SHORT EXERCISE: Translate this sentence from the court passage below into Spanish: "But the facts do not dilute the standard of review."

SOURCE PASSAGE:
= = = = =
Ultimately, the trial court granted Dr. Del Junco’s request for sanctions against Hufnagel for filing voluminous papers that were not in proper form and did not conform to court rules, for filing a cross-complaint without permission of the court, for filing an improper opposition to the preliminary injunction, and for filing a frivolous motion to dismiss. Hufnagel never paid the sanctions and continued to operate the counterfeit Web site in violation of the injunction. (Del Junco, supra, 150 Cal.App.4th at pp. 795-796.) She did not respond to discovery requests, nor did her lawyer return telephone calls. She failed to attend a case management conference and to file a conference statement. The trial court granted Dr. Del Junco’s request to strike the answer and to enter Hufnagel’s default. (Id. at pp. 796-797.)

It is true, as appellants suggest, that the conduct in these cases was far more egregious than their failings. But the facts do not dilute the standard of review. The question is not whether we would have terminated appellants’ lawsuit, but whether the trial court abused its discretion by doing so. We must turn to the record and carefully examine the factual support for the trial court’s harsh response to appellants’ recalcitrance, mindful that a trial court properly imposes terminating sanctions where obstructionist tactics are “willful” and “willful” does not “necessarily include a wrongful intention to disobey discovery rules.” (Sauer v. Superior Court (1987) 195 Cal.App.3d 213, 227-229.)
= = = = =
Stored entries

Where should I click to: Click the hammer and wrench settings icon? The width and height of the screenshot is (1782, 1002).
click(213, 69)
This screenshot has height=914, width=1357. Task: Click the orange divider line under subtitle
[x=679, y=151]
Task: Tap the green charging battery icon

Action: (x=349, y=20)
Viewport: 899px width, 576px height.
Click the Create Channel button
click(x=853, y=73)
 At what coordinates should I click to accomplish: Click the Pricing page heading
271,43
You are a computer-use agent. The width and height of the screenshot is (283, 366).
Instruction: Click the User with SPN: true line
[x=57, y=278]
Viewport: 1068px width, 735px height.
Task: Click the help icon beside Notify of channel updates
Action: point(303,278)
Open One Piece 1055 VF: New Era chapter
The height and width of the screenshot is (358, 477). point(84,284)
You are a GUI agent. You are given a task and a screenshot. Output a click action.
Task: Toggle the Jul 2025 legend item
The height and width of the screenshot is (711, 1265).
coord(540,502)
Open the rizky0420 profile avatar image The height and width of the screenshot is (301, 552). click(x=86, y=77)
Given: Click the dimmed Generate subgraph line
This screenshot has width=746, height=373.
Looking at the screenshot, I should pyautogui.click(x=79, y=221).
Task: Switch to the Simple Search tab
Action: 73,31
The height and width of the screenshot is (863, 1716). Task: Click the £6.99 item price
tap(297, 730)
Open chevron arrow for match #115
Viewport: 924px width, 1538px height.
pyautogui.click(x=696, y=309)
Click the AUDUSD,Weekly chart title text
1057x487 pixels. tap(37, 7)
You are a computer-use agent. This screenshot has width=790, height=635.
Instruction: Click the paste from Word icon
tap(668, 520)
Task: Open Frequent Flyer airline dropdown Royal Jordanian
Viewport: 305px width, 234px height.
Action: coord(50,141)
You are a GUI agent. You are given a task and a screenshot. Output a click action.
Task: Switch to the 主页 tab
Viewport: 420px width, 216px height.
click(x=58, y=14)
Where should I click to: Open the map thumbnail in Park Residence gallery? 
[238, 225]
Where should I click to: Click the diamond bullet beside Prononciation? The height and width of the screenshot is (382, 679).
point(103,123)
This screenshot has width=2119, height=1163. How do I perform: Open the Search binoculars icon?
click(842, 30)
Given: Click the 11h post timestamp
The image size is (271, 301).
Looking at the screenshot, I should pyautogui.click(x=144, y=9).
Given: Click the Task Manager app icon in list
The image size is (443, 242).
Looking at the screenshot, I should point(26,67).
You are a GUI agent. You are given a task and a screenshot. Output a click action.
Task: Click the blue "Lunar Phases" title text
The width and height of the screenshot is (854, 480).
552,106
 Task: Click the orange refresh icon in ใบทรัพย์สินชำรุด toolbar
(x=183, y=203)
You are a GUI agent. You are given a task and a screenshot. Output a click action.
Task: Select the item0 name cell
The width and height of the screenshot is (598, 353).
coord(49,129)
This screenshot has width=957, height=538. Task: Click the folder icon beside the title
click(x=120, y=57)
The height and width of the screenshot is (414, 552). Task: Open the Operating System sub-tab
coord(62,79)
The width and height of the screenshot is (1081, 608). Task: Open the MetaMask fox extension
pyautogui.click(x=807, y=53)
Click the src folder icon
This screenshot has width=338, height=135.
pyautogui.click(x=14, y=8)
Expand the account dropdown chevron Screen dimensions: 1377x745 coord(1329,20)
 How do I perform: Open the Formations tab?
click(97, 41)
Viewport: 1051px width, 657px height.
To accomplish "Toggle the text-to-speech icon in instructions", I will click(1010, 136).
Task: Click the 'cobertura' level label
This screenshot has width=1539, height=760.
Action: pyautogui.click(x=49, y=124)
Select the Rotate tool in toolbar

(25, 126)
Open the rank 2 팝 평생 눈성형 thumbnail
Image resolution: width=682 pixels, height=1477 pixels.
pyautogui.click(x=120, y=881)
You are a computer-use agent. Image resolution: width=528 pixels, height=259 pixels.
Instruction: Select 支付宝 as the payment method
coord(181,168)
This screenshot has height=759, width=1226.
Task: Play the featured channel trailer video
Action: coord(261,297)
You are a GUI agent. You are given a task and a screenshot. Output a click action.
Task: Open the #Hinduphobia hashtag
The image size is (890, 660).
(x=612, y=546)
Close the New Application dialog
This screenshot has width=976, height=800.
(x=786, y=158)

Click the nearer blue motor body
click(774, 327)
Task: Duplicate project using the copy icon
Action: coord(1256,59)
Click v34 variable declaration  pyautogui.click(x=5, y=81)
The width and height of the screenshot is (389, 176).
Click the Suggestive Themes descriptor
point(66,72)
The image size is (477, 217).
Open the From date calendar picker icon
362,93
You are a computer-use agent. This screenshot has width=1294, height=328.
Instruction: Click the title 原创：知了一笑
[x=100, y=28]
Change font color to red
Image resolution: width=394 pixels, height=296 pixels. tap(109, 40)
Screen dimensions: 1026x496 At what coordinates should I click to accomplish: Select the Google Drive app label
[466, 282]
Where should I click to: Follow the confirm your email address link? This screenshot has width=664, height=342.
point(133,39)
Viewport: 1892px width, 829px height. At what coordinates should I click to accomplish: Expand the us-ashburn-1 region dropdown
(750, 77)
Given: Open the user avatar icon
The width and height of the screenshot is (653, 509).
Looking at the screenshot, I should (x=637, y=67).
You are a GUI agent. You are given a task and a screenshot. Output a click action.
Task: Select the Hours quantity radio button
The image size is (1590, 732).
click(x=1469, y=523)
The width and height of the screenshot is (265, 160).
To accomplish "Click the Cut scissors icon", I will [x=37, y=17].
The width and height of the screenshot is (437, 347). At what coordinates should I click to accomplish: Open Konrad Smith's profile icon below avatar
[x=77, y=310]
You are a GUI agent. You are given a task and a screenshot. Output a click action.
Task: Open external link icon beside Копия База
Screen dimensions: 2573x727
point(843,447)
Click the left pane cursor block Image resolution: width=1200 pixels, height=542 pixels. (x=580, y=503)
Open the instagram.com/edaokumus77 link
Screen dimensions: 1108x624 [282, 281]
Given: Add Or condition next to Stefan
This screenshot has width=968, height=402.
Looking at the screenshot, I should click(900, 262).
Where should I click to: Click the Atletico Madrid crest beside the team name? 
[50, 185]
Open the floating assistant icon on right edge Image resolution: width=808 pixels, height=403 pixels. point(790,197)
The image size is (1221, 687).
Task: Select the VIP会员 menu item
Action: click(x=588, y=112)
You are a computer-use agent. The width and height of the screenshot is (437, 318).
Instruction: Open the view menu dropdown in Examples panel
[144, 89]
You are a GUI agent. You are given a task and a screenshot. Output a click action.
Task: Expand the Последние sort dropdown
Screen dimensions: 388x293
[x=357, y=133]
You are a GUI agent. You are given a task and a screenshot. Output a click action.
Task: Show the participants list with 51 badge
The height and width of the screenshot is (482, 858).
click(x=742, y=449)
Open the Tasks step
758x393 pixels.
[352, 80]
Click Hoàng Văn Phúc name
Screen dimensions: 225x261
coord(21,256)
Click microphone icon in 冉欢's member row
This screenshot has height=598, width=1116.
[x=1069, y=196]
= = = = =
WRITTEN RESPONSE: Pero los hechos no diluyen el estándar de revisión.